Significance test: two-sided paired t-test \
Significance level: $\alpha = 0.05$ (i.e., the effect is only considered significant if $p < 0.05$)

In [29]:
from scipy.stats import ttest_rel

# Hypothesis 1: Two-sided paired t-test to check if BM25 and DirichletLM are significantly different
p_value_1 = ttest_rel(
    experiment_paired["value_bm25"],  # BM25 values
    experiment_paired["value_dlm"],   # DirichletLM values
    alternative='two-sided'           # Two-sided test
).pvalue

# Significance level
alpha = 0.05

print("Hypothesis 1: Two-sided t-test p-value:", p_value_1)
if p_value_1 < alpha:
    print("Reject the null hypothesis - BM25 and DirichletLM have significantly different nDCG@10.")
else:
    print("Fail to reject the null hypothesis - BM25 and DirichletLM do not have significantly different nDCG@10.")


1.0865032406710116e-08

The above value is called $p$, the probability of the corresponding null hypothesis (the probability that the effect would be observed by chance). \
Because this is lower than our significance level $\alpha$, we can reject the null hypothesis and confirm the hypothesis 1. \
Indeed, BM25 and DirichletLM lead to significantly different nDCG@10 scores.
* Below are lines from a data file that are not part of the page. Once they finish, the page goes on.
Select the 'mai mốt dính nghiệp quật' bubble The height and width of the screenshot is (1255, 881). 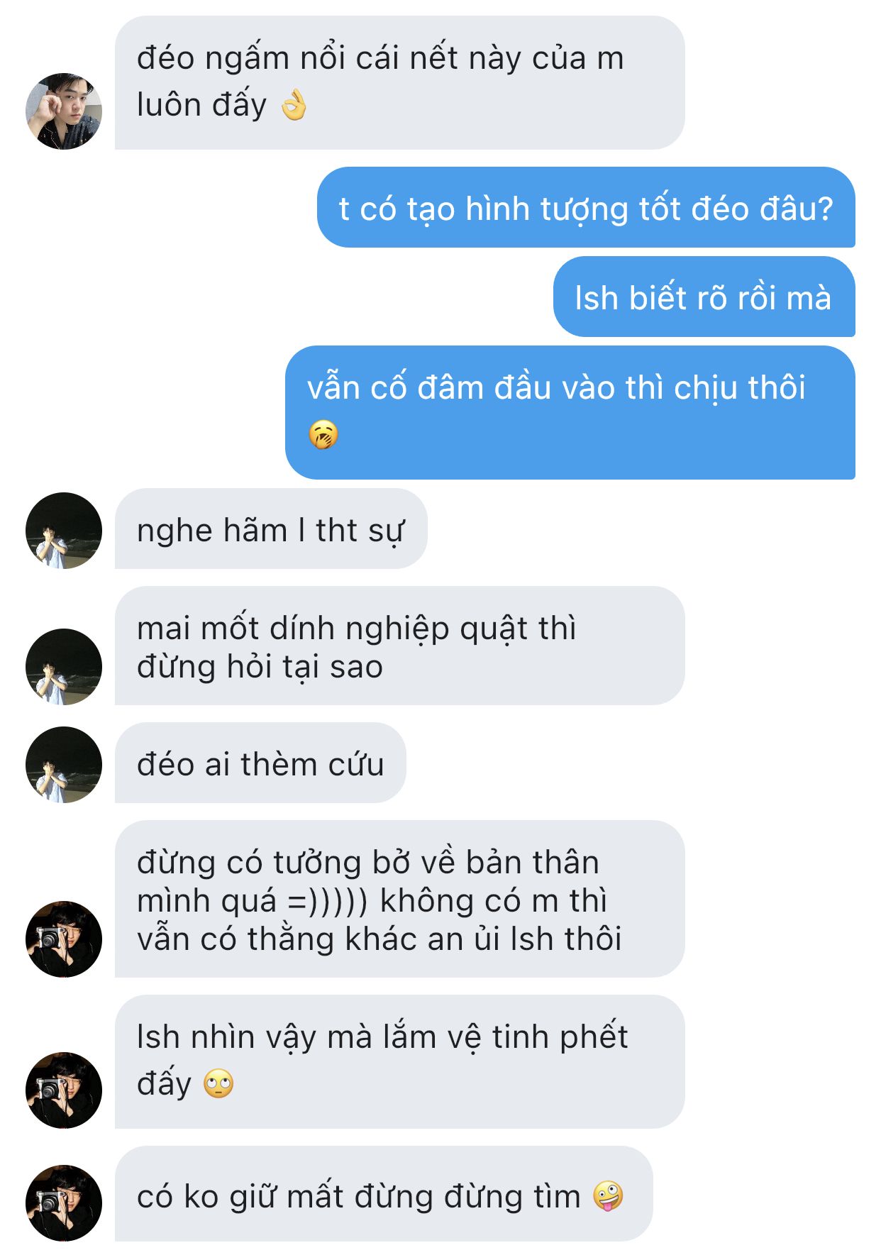(400, 646)

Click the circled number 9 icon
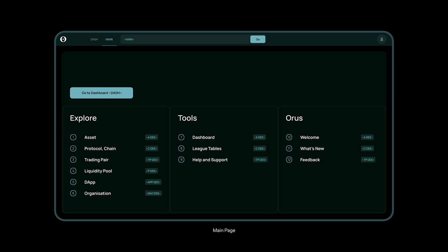(181, 160)
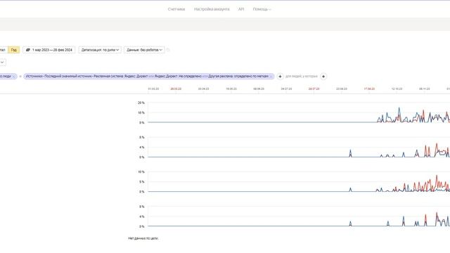The width and height of the screenshot is (450, 253).
Task: Open the API link in the header
Action: (x=241, y=9)
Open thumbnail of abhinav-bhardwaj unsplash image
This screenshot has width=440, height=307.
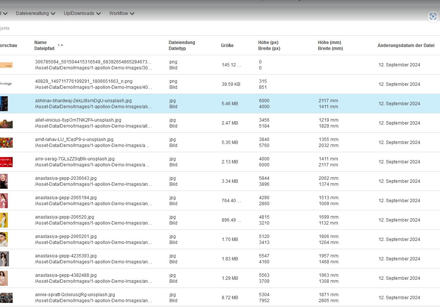pyautogui.click(x=4, y=104)
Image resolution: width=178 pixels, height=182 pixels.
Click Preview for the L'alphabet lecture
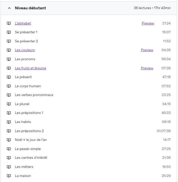coord(148,23)
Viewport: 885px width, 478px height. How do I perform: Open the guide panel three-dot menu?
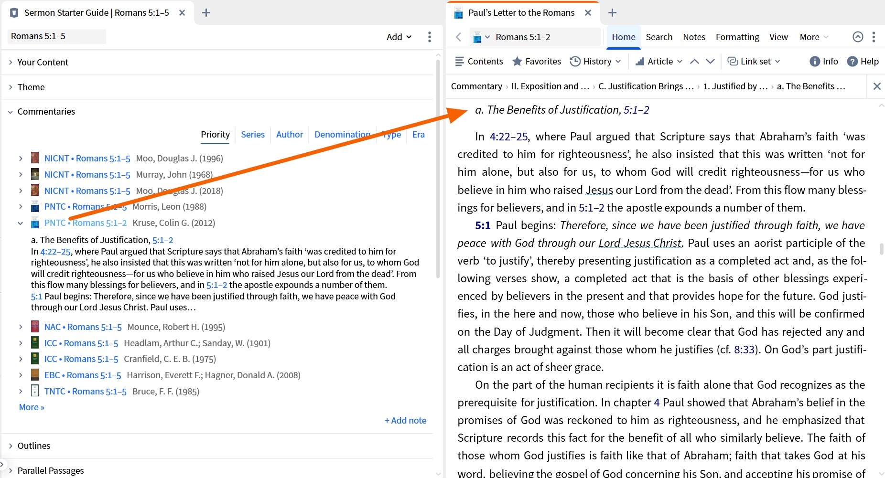pos(430,37)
Now it would be great to find out which is better. \
One way could be to formulate a hypothesis with a predefined "direction". In this example we assume BM25 to be better.
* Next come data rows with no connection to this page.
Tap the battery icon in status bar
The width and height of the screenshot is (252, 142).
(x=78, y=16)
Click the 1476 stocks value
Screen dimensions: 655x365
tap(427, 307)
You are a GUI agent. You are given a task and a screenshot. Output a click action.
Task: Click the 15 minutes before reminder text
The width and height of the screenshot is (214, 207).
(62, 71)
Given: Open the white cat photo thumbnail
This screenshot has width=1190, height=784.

#### Hypothesis 2: BM25 has a significantly higher nDCG@10 on Touché 2020 task 1 than DirichletLM.

Significance test: one-sided paired t-test \
Significance level: $\alpha = 0.05$ (or $p < 0.05$)

In [30]:
from scipy.stats import ttest_rel

ttest_rel(
    experiment_paired["value_bm25"],
    experiment_paired["value_dlm"],
    alternative='greater',
).pvalue

0.9999999945674838

This time, the probability $p$ of the null hypothesis is much higher than our significance level $\alpha$. \
So we cannot reject the null hypothesis and fail to confirm hypothesis 2.

Last, we test the opposite direction: BM25 could be worse w.r.t. nDCG@10 than DirichletLM.

#### Hypothesis 2: BM25 has a significantly lower nDCG@10 on Touché 2020 task 1 than DirichletLM.

Significance test: one-sided paired t-test \
Significance level: $\alpha = 0.05$ (or $p < 0.05$)

In [31]:
from scipy.stats import ttest_rel

ttest_rel(
    experiment_paired["value_bm25"],
    experiment_paired["value_dlm"],
    alternative='less',
).pvalue

5.432516203355058e-09

Here, $p$ is less than than our significance level $\alpha$. We reject the null hypothesis and confirm hypothesis 3.